> **Directions for this task**
Each line of the material below needs to be returned exactly as written.

> **Data supplied**
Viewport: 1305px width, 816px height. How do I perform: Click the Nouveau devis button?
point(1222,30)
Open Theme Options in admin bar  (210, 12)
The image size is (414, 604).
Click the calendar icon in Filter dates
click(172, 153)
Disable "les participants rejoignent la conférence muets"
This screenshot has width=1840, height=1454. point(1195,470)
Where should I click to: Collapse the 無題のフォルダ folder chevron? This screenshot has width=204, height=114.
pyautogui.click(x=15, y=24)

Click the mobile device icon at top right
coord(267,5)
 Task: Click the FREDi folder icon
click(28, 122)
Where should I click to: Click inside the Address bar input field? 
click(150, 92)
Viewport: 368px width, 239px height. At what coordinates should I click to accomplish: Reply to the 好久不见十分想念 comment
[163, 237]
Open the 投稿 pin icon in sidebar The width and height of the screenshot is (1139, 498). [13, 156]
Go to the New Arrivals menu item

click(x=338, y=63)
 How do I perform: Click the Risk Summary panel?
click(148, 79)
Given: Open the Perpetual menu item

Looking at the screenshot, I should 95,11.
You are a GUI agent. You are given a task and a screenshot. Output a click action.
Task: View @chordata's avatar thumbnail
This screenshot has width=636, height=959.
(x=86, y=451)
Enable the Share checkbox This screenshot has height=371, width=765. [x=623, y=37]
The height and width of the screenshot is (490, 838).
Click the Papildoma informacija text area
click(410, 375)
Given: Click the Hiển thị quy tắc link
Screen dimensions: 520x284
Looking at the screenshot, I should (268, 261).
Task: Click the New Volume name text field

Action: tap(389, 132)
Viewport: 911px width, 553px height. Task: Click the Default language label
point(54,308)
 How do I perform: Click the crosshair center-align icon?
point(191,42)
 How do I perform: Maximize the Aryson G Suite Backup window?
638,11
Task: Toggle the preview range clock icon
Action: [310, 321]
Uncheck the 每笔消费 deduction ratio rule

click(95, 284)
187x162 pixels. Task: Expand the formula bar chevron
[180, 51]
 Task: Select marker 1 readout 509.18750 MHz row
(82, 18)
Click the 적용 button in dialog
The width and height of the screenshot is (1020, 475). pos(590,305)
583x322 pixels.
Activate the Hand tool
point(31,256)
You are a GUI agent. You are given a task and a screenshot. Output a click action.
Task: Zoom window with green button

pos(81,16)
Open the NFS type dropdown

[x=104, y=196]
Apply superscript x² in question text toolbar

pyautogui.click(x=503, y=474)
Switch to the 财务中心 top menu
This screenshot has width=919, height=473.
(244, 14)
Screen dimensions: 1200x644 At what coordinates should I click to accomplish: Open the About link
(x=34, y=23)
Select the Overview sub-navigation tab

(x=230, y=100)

> **Result of this task**
Viewport: 1305px width, 816px height. How do I perform: Click the Nouveau devis button?
point(1222,30)
Open Theme Options in admin bar  (210, 12)
The image size is (414, 604).
Click the calendar icon in Filter dates
click(172, 153)
Disable "les participants rejoignent la conférence muets"
This screenshot has width=1840, height=1454. point(1195,470)
Where should I click to: Collapse the 無題のフォルダ folder chevron? This screenshot has width=204, height=114.
pyautogui.click(x=15, y=24)

Click the mobile device icon at top right
coord(267,5)
 Task: Click the FREDi folder icon
click(28, 122)
Where should I click to: Click inside the Address bar input field? 
click(150, 92)
Viewport: 368px width, 239px height. At what coordinates should I click to accomplish: Reply to the 好久不见十分想念 comment
[163, 237]
Open the 投稿 pin icon in sidebar The width and height of the screenshot is (1139, 498). [13, 156]
Go to the New Arrivals menu item

click(x=338, y=63)
 How do I perform: Click the Risk Summary panel?
click(148, 79)
Given: Open the Perpetual menu item

Looking at the screenshot, I should 95,11.
You are a GUI agent. You are given a task and a screenshot. Output a click action.
Task: View @chordata's avatar thumbnail
This screenshot has width=636, height=959.
(x=86, y=451)
Enable the Share checkbox This screenshot has height=371, width=765. [x=623, y=37]
The height and width of the screenshot is (490, 838).
Click the Papildoma informacija text area
click(410, 375)
Given: Click the Hiển thị quy tắc link
Screen dimensions: 520x284
Looking at the screenshot, I should (268, 261).
Task: Click the New Volume name text field

Action: tap(389, 132)
Viewport: 911px width, 553px height. Task: Click the Default language label
point(54,308)
 How do I perform: Click the crosshair center-align icon?
point(191,42)
 How do I perform: Maximize the Aryson G Suite Backup window?
638,11
Task: Toggle the preview range clock icon
Action: [310, 321]
Uncheck the 每笔消费 deduction ratio rule

click(95, 284)
187x162 pixels. Task: Expand the formula bar chevron
[180, 51]
 Task: Select marker 1 readout 509.18750 MHz row
(82, 18)
Click the 적용 button in dialog
The width and height of the screenshot is (1020, 475). pos(590,305)
583x322 pixels.
Activate the Hand tool
point(31,256)
You are a GUI agent. You are given a task and a screenshot. Output a click action.
Task: Zoom window with green button

pos(81,16)
Open the NFS type dropdown

[x=104, y=196]
Apply superscript x² in question text toolbar

pyautogui.click(x=503, y=474)
Switch to the 财务中心 top menu
This screenshot has width=919, height=473.
(244, 14)
Screen dimensions: 1200x644 At what coordinates should I click to accomplish: Open the About link
(x=34, y=23)
Select the Overview sub-navigation tab

(x=230, y=100)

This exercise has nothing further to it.